Burnham claims that she was mainly harassed by three male chefs. Her application says that the chef de cuisine Kanida Chey was particularly lewd and would "lick Burnham's face" and grab her breasts. She alleges that on a "weekly basis" he would grab her crotch and "hold it while humping her from behind in front of coworkers." Burnham says that once Chey even asked her for her hand — she thought he was handing her an ingredient — and he took it and "held it over his penis" instead.

Night sous chef Colin Mercer was also named in the application. Burnham claims that Mercer would make "repeated jokes" about her sexual orientation. He also got physical and supposedly "smacked" her rear with a metal flipper so hard that "she could not sit down." Mercer would also ask Burnham about her pubic hair.

"I just thought this came with the job and it was something I just had to overcome."

The application further alleges that day sous chef Dan Lidbury would call her names like "angry dyke," would constantly ask her lewd questions, and grabbed her breasts on a regular basis. Burnham says that together with Chey, they told her that she was being harassed because "she was hot." At one point he even "unclasped her bra from behind" while she was in the restaurant's unisex changing room and "laughed at her embarrassment."

Burnham realized after that incident that she needed to leave. Burnham told the paper, "That's when discomfort turned to fear for me and I just thought anything could happen to me if I'm down here with one of my superiors." She gave her two weeks notice December 21, 2014. Burnham filed the allegations with the tribunal nine months later. "I never once thought it was acceptable," she tells the paper. "I just thought this came with the job and it was something I just had to overcome."

The former pastry chef adds that INK Entertainment and Icon Legacy Hospitality — the co-owners of Weslodge — "failed to investigate her complaints." Burnham says that the companies were very aware of the issues. Jen Agg — the Toronto restaurateur behind The Black Hoof and Rhum Corner — tells Eater, "I don't find it that shocking [that no one higher up did anything]... I think that situations like this are always genuinely top-down tolerated." As for the accused chefs, Mercer has "no comment," Chey did not respond, and Lidbury "denies all the allegations" and "looks forward to being exonerated."

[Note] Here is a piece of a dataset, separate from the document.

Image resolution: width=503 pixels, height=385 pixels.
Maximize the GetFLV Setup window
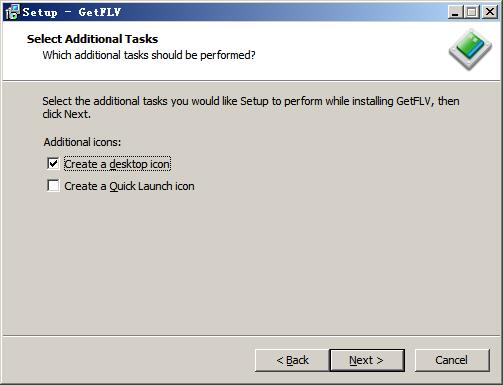coord(472,12)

INK and Icon told the Star in an email statement that the companies are "committed to providing a safe work environment in which all individuals are treated with respect and dignity." However, two other former employees of Weslodge have also come forward with allegations. Sophie Han, a former Weslodge cook, filed a witness statement in support of Burham's tribunal application. In it she says she also encountered levels of harassment where she would have to threaten managers "with a knife if they came any closer."

A former server, Sarah Jurgens, had previously filed a tribunal application also alleging sexual harassment at the restaurant but never followed through with it. She says that she was asked for a resignation letter right around the same time she took her case to the tribunal. Jurgens reveals that she "regrets not following up with her application." Agg tells Eater that Burnham is "really brave" for coming forward and that she wishes more people would do so.

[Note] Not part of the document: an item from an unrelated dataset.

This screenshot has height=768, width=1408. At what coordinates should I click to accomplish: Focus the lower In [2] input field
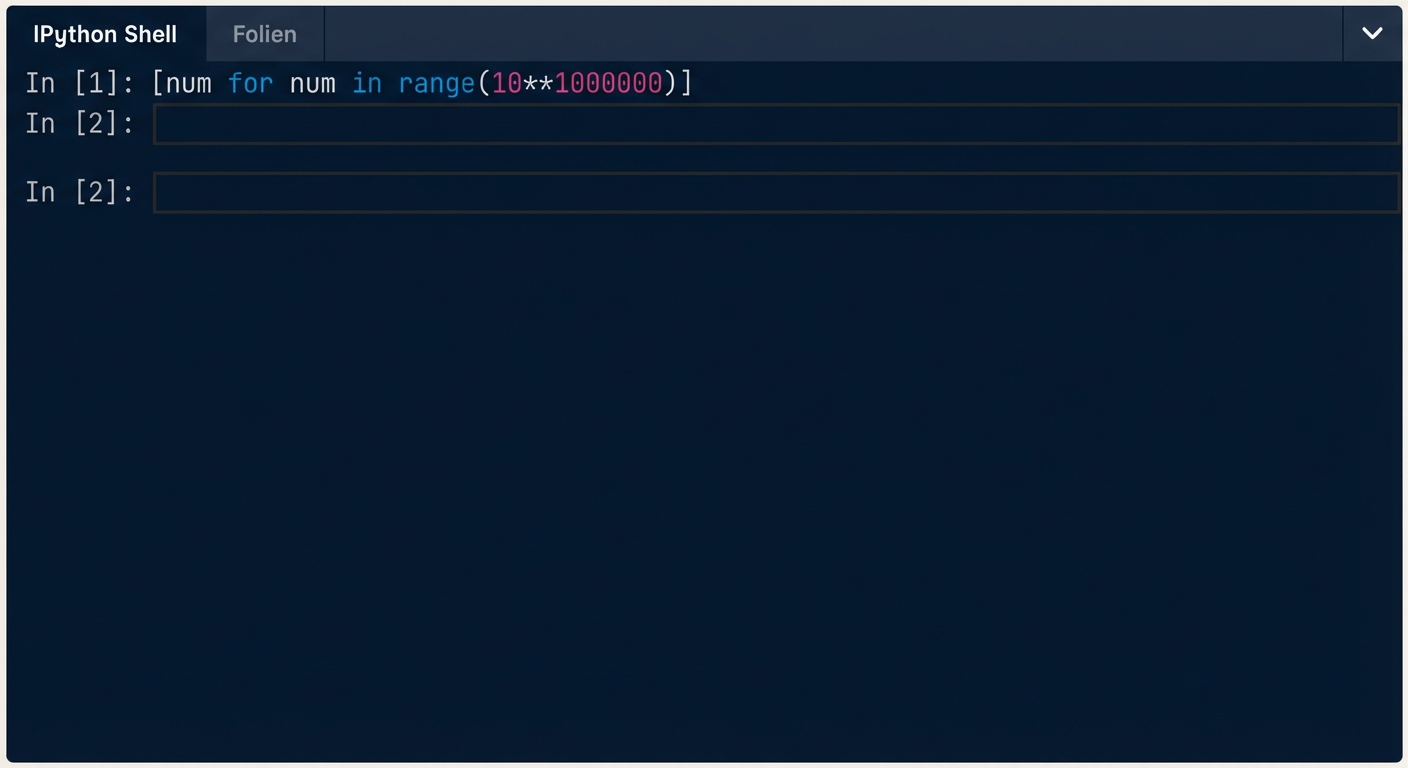click(775, 192)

Agg notes that while not all restaurants have this issue, sexual harassment is a "systemic" problem in the restaurant industry. Last year, a shocking report from the Restaurant Opportunities Center United revealed that that 90 percent of female restaurant employees have experienced sexual harassment at work. Additionally, 75 percent of women reported being harassed by co-workers on a monthly basis.

Agg says that real change needs to happen and that she is now organizing a conference around the issue called "Kitchen Bitches: Smashing the Patriarchy One Plate at a Time," that she hopes will help raise awareness and instigate action. "[Sexual harassment] is rampant in the industry and until male leaders get on board it will remain rampant." Agg adds that so far, she has not seen much support from the local Toronto restaurant community.